(Extracted material begins)

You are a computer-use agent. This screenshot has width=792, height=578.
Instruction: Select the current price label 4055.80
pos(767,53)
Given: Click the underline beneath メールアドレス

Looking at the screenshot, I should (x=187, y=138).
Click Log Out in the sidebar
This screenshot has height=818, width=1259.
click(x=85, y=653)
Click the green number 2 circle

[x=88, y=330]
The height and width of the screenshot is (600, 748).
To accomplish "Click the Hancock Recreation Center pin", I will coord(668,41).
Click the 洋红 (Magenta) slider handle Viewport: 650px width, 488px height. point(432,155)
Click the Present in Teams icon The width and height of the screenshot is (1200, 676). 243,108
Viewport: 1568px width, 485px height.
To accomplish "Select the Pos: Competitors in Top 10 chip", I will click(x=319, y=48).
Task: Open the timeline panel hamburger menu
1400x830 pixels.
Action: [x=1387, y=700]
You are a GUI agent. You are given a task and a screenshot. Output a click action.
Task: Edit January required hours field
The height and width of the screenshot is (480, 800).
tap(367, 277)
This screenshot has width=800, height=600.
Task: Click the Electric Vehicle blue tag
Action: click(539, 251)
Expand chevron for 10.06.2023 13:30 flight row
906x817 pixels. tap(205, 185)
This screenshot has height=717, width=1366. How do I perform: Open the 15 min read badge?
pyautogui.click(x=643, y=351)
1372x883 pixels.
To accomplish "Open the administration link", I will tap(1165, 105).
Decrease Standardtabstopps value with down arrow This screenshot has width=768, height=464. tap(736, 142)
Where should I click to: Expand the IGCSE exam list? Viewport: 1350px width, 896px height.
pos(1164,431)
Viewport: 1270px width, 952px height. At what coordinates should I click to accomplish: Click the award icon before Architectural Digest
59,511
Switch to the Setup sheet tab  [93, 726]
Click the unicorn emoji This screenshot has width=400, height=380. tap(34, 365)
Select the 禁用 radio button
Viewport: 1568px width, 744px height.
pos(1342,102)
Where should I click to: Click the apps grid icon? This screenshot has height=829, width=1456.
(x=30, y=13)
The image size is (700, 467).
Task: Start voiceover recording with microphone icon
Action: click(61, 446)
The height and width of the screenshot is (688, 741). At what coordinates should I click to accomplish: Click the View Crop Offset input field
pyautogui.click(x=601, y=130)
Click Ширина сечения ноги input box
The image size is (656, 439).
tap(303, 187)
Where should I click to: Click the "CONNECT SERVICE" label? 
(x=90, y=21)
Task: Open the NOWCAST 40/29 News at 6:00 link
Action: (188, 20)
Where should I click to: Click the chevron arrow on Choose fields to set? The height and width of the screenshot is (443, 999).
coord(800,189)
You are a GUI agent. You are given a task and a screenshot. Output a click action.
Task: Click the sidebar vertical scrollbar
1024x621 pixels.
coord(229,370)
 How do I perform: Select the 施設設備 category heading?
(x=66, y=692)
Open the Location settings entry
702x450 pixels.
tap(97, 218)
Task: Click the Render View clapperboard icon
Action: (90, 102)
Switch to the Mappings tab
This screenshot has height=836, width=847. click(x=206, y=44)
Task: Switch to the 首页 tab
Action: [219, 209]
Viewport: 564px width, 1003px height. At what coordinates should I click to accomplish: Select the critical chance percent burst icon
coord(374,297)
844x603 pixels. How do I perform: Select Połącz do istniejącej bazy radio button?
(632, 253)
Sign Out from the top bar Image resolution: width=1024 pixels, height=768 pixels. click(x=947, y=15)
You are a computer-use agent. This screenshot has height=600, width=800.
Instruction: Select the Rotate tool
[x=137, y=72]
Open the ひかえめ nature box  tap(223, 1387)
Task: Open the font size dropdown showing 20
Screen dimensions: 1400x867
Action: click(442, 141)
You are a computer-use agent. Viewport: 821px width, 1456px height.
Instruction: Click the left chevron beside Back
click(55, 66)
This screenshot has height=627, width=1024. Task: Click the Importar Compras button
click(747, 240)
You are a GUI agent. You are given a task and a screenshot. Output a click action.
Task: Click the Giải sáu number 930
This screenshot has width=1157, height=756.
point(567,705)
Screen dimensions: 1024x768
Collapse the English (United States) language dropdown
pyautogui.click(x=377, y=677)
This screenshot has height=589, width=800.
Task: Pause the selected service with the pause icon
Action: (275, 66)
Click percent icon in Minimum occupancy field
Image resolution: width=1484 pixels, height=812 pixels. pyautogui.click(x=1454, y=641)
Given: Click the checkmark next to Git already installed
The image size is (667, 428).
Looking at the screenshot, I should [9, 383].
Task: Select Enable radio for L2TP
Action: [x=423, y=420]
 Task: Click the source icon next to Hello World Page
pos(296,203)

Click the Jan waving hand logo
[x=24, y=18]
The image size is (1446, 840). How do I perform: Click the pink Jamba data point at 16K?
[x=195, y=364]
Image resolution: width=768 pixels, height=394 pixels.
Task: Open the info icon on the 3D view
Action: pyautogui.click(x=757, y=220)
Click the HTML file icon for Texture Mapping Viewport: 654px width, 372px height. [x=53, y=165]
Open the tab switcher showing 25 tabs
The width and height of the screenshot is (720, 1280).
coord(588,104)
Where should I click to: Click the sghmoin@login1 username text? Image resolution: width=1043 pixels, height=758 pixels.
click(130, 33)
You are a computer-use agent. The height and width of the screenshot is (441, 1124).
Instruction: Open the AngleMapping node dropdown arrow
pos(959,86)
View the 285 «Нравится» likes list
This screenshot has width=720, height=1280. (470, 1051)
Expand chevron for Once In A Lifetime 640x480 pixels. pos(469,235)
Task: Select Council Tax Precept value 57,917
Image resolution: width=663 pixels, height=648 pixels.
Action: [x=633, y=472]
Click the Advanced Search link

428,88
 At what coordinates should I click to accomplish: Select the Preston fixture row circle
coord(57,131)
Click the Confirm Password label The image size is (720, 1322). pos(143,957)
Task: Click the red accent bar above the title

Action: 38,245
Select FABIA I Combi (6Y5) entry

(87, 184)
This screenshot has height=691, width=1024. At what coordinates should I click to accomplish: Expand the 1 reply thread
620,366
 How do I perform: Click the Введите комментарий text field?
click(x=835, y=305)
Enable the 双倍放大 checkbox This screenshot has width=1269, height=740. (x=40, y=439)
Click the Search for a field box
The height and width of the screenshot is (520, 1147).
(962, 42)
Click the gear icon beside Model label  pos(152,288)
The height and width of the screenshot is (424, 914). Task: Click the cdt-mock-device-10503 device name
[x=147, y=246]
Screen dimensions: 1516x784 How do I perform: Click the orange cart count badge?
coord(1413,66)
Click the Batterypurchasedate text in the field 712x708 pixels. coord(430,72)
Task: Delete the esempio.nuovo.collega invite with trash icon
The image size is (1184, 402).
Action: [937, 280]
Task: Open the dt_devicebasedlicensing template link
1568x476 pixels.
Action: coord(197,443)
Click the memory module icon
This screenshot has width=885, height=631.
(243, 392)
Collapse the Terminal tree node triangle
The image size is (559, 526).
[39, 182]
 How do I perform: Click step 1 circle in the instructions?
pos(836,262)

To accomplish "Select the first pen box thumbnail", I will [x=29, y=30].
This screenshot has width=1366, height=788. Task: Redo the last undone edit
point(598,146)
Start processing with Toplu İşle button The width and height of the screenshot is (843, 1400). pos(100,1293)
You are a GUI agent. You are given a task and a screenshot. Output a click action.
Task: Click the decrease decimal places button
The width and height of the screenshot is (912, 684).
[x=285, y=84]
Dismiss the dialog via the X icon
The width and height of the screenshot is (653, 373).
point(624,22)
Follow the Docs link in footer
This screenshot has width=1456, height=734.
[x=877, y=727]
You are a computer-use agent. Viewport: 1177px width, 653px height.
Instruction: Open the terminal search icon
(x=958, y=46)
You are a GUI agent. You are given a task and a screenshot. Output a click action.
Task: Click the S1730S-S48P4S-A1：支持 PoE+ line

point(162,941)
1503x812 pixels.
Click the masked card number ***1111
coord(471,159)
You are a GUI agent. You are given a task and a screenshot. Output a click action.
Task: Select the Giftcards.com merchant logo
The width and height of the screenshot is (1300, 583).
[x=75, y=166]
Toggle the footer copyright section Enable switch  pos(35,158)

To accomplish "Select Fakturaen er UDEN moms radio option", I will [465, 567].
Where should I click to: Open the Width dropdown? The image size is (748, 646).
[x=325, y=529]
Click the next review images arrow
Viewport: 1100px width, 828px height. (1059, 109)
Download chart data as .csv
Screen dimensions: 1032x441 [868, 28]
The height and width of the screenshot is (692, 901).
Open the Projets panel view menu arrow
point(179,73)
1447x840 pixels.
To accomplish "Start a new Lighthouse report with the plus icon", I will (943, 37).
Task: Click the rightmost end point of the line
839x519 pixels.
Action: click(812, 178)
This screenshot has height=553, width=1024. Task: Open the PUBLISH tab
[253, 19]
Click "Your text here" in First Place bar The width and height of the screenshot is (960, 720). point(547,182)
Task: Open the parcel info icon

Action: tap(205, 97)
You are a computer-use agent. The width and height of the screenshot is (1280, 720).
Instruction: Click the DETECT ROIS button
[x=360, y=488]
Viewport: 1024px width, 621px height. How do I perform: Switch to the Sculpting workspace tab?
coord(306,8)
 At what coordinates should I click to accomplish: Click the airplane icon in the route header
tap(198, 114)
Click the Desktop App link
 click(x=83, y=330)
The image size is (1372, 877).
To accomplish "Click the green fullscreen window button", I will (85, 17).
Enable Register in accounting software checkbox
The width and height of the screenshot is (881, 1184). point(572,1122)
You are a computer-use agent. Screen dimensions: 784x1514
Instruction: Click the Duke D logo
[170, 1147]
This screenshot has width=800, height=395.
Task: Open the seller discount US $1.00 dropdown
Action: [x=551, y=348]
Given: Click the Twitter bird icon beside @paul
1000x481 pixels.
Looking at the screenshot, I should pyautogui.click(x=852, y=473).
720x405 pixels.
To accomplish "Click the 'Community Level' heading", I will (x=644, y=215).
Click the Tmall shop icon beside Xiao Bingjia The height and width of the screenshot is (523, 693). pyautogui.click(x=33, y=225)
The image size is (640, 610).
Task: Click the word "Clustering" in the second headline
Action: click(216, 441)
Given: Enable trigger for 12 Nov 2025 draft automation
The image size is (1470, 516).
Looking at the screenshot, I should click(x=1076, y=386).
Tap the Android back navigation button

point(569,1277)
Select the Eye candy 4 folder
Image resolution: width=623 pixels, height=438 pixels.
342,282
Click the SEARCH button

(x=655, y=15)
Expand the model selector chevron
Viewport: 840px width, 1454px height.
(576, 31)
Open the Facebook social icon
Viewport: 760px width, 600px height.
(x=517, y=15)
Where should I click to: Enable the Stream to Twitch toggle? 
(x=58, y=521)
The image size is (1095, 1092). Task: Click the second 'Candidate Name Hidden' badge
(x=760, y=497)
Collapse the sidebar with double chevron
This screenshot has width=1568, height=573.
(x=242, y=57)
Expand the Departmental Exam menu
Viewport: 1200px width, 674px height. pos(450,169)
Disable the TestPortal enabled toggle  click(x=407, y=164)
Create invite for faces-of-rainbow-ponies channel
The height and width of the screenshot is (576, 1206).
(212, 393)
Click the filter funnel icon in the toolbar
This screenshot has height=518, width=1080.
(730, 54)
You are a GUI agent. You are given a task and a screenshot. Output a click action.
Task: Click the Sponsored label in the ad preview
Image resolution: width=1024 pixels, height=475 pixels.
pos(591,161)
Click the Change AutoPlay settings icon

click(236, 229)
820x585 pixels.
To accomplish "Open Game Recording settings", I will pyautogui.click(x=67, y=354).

(Extracted material ends)

_What is expected_: In the entries above, the lines from the one bearing "Task: Click the decrease" up to and including the one bearing "You are a computer-use agent. Viewport: 1177px" should be transcribed exactly; no other line is wanted.

_Exercise result_:
Task: Click the decrease decimal places button
The width and height of the screenshot is (912, 684).
[x=285, y=84]
Dismiss the dialog via the X icon
The width and height of the screenshot is (653, 373).
point(624,22)
Follow the Docs link in footer
This screenshot has width=1456, height=734.
[x=877, y=727]
You are a computer-use agent. Viewport: 1177px width, 653px height.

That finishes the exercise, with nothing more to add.